The president has been playing the “Look, Ma—no hands!” game for the better part of a week, denying responsibility for the decision to name a special prosecutor to go after CIA operatives interrogating terrorists overseas. Democrats are ignoring the whole thing, now dimly aware that this is not the sort of thing the public likes. Conservatives are furious and taking the president to task for his refusal to take responsibility for the decision—or fire Attorney General Eric Holder if this isn’t what the president wanted.
Michael Barone, recalling that Harry Truman sacked an attorney general, writes:
Obama administration spokesmen are portraying the president as unable to overrule Attorney General Eric Holder’s decision to have a special prosecutor determine whether to prosecute CIA interrogators who were cleared by Department of Justice career attorneys back in 2004. “This was not something the White House allowed, this was something the AG decided,” a White House spokesman said. Utter nonsense. The attorney general serves at the pleasure of the president, and the president can determine that a prosecution would undermine the national security—a subject on which he has a wider perspective and a greater responsibility than the attorney general—and order that it not go forward.
[. . .]
If Barack Obama really meant it when he said that he didn’t want to see prosecutions of CIA interrogators for acts committed long ago, for which they were cleared long ago, he has a ready alternative: he can give Eric Holder the same treatment Harry Truman gave [his attorney general] J. Howard McGrath.
Newt Gingrich makes a similar suggestion. And Rep. Pete Hoekstra, ranking minority member on the House Intelligence Committee, is outraged that Holder is conducting his own war on CIA personnel—over the strenuous and entirely ignored objections of Leon Panetta. We are left wondering why the president prefers to hide, copping to managerial ineptness and timidity. This is no way to score points with the netroots and liberals on the Hill. They are expecting a robust series of investigations and prosecutions and can’t be impressed with the president’s timidity. (And he will come off the Martha Vineyard’s golf course eventually and face some questions about all this.)

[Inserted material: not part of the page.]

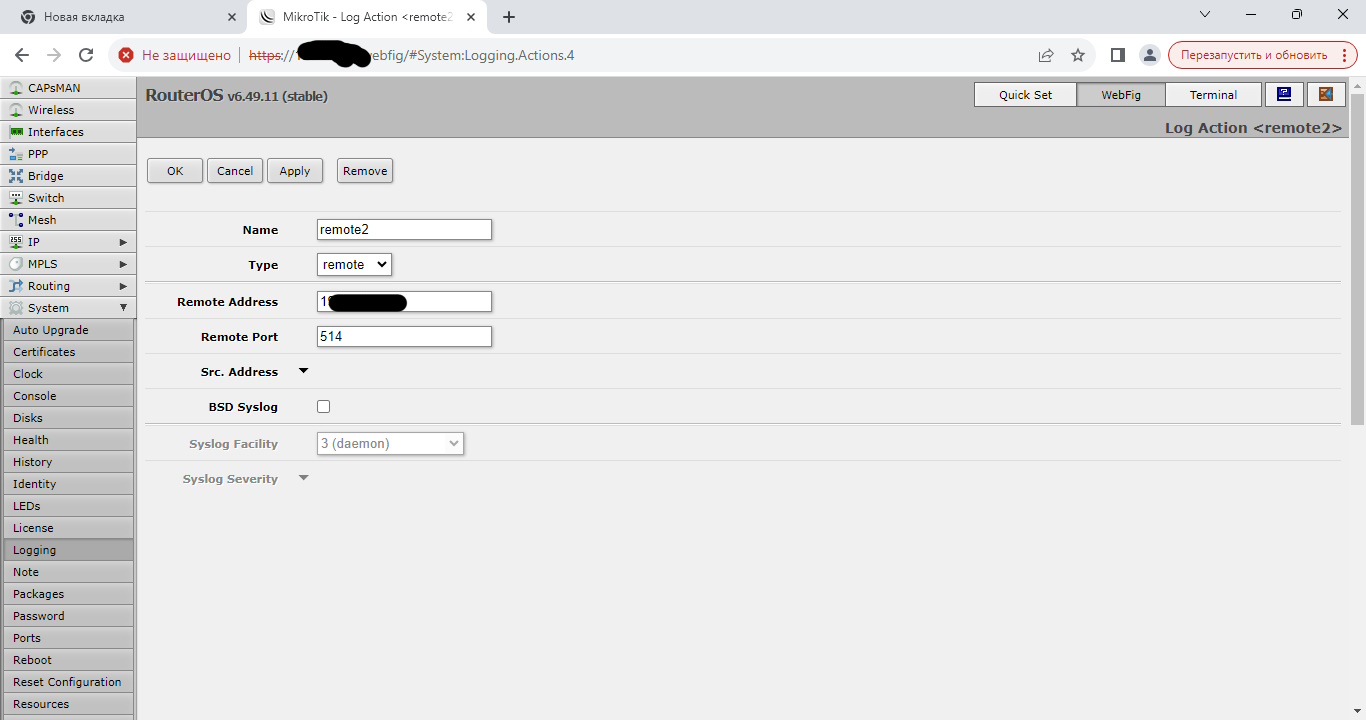The height and width of the screenshot is (720, 1366).
Task: Click the Interfaces card icon in sidebar
Action: [x=16, y=132]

One thing the Right and Left can agree upon: this is a shameful performance. If Obama is fine with Holder’s witch hunt, he should say so. And if not, he should act like the president and put an end to it, or Holder’s tenure. By trying to have it both ways—allowing a war on the CIA and positioning himself as defender of our intelligence community—Obama is convincing both sides he lacks credibility and, yes, courage.